The secretary-general, of the Organisation of Petroleum Exporting Countries (OPEC), Mohammad Barkindo, has urged members of the producer group and its 10 allies “to remain firm in achieving” their output cut goals.

Barkindo acknowledged that initial production and supply data from the 24 participating countries showed “various levels of conformity” and urged them to implement these cuts “in full, and in timely fashion. No one party can perform the role of a ‘swing producer’,” he added in a statement.

At the last OPEC meeting in Vienna, the group’s members agreed to slash output by 812,000 b/d, with Russia and nine other non-OPEC allies committing to a cut of 383,000 b/d for the first six months of 2019.

Barkindo singled out Saudi Arabia, which he said has “adjusted its supply by more than the required levels. Saudi Arabia self-reported January production of 10.24 million b/d, its lowest monthly average since May 2018, and below its quota of 10.31 million b/d under the cut agreement.

Saudi Arabia has decreased its production by 850,000 b/d since November, when it pumped a record high 11.09 million b/d. “Our primary objective is to ensure that the oil market remains in balance throughout 2019 and beyond in order to build on the success of the past couple of years,” added Barkindo.

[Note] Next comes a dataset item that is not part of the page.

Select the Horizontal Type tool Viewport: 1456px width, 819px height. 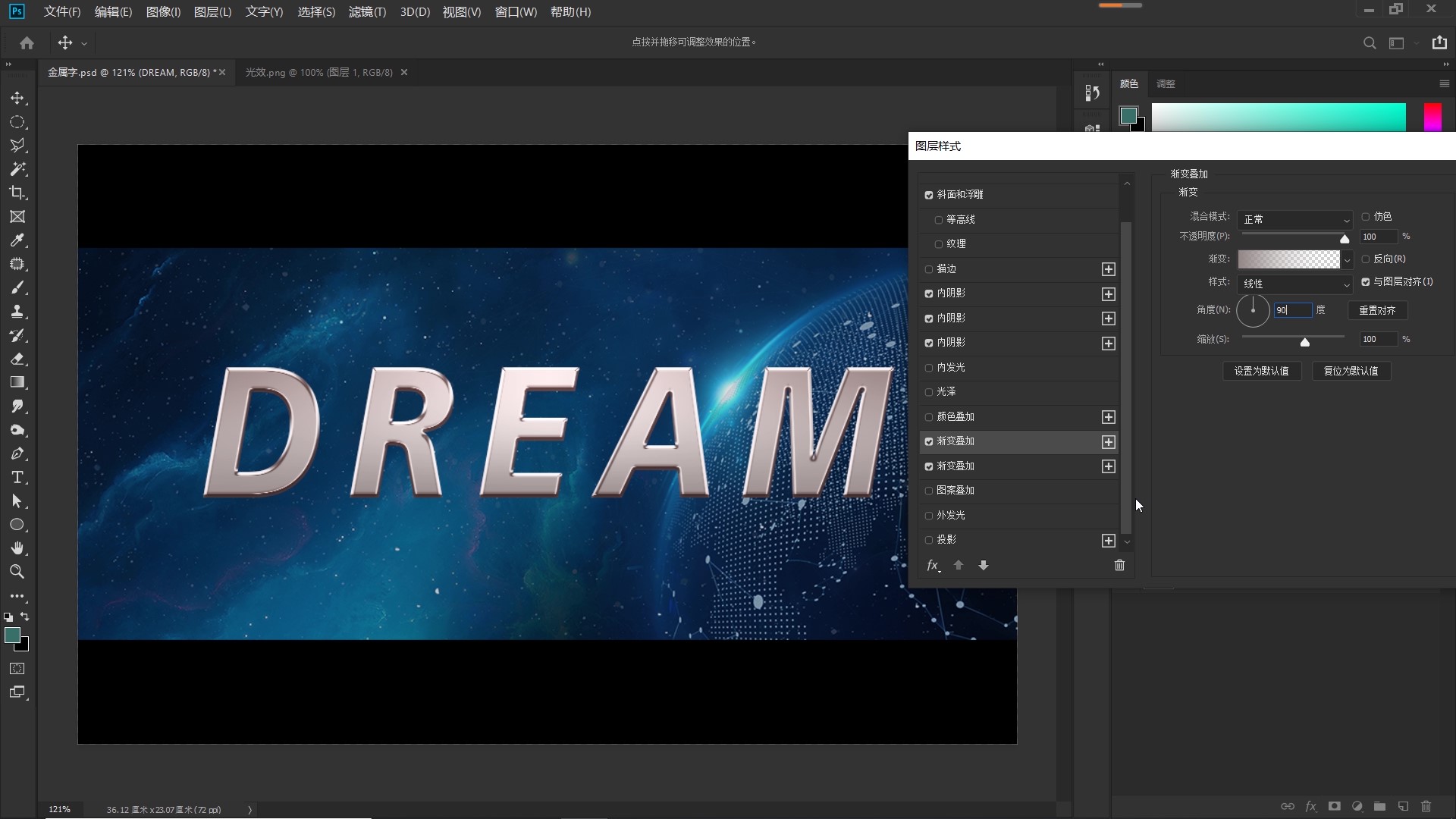pyautogui.click(x=17, y=478)
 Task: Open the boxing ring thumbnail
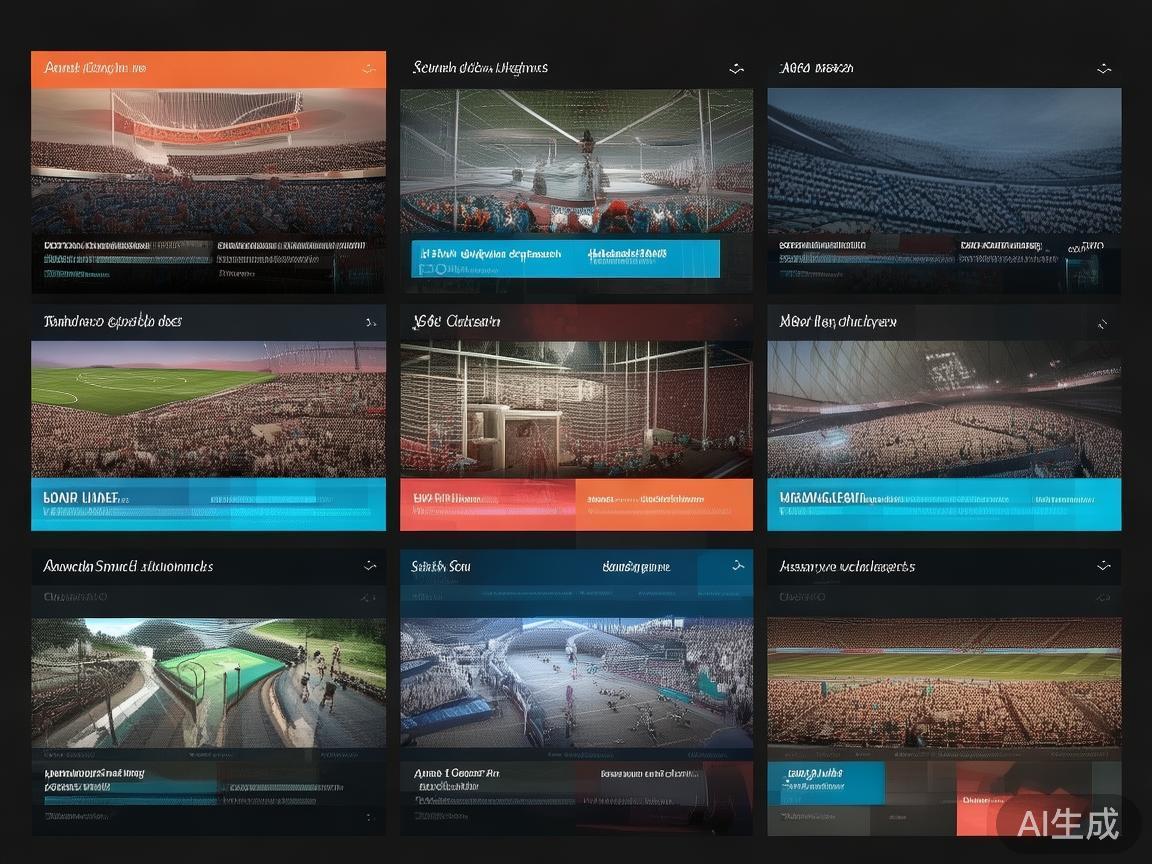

The OPEC’s 14 members pumped 30.81 million b/d in January, down from 31.60 million b/d in December, according to the secondary sources used to measure the group’s output. Russia’s compliance has not been up to the expected level, according to the data.

Russia produced 48.113 million mt, or 11.376 million b/d in January, still 185,000 b/d above its output quota of 11.19 million b/d, the data showed. Igor Sechin, the CEO of Russian oil giant, Rosneft, recently criticised the agreement in a letter to President Vladimir Putin, describing it as a strategic threat to the Russian oil industry.

Sechin said in the letter that the supply cuts with OPEC played into the hands of the US, which has emerged as the world’s largest oil producer.

Meanwhile, oil prices rose yesterday as producer club,the Organization of Petroleum Exporting Countries (OPEC) said it had cut supply deeply in January and as U.S. sanctions hit Venezuela’s oil exports.

The U.S. West Texas Intermediate (WTI) crude oil futures were at $53.60 per barrel up 50 cents, or 0.9 per cent, from their last close, while the International Brent crude futures were up 0.8 per cent or 51 cents, at $62.93 per barrel.

Jeffrey Halley, senior market analyst at futures brokerage OANDA in Singapore, said oil prices were boosted after “Saudi Arabia announced it was cutting daily production and exports by a further 500,000 barrels per day (bpd) on top of its agreed OPEC quota cut.”